= Norman Marshall (theatre director) =

British theatre director (1901 - 1980)

Norman Marshall (16 November 1901 – 7 November 1980) was an English theatrical director, producer and manager who began his theatrical career while still an undergraduate student at Oxford. After leaving university he worked with various small touring companies and in 1926 he joined Terence Gray at the Cambridge Festival Theatre, first as a press agent, then as a stage manager, and in 1932 he became their resident director. In 1934, he bought the lease on the small London club theatre, the Gate Theatre Studio, where in the next six years he produced popular intimate revues and many successful plays, some of which later transferred to the West-end stage.

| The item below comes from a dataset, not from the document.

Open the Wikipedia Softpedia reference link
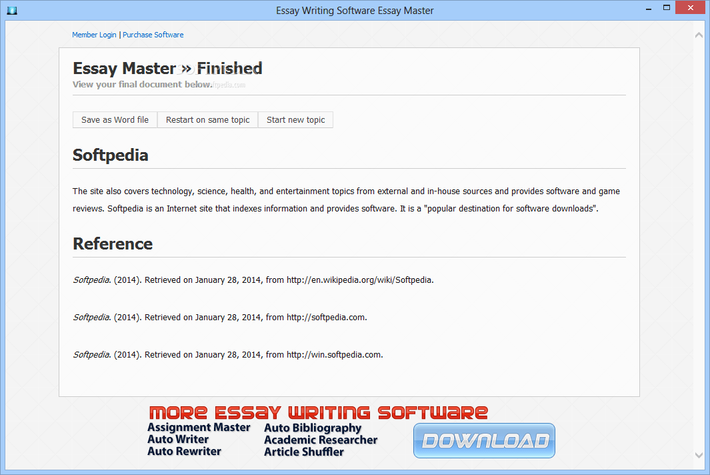This screenshot has width=710, height=475. [360, 280]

In his 1947 book The Other Theatre he documented the histories of a number of small, committed, independent theatre companies including his own, the Oxford Playhouse, the Arts Theatre Club and the Cambridge Festival Theatre. These theatres were able to avoid the Lord Chamberlain’s censorship by operating as theatre clubs, where membership was obligatory, and took risks by producing new and experimental plays, or plays by writers thought to be commercially unviable on the West-end stage,

The Gate Theatre Studio was destroyed during the Blitz bombing campaign of WWII and after the war Marshall set up a production company and produced several plays in the West-end. In his book The Producer and the Play he described the history of theatrical production together with his own experiences.

== Sources ==
- Norman Marshall, The Other Theatre, John Lehmann, London, 1947.
- Norman Marshall, The Producer and the Play, Macdonald, London, 1957.
- Colin Chambers (Ed.), Continuum Companion to Twentieth Century Theatre, Continuum, London, 2002.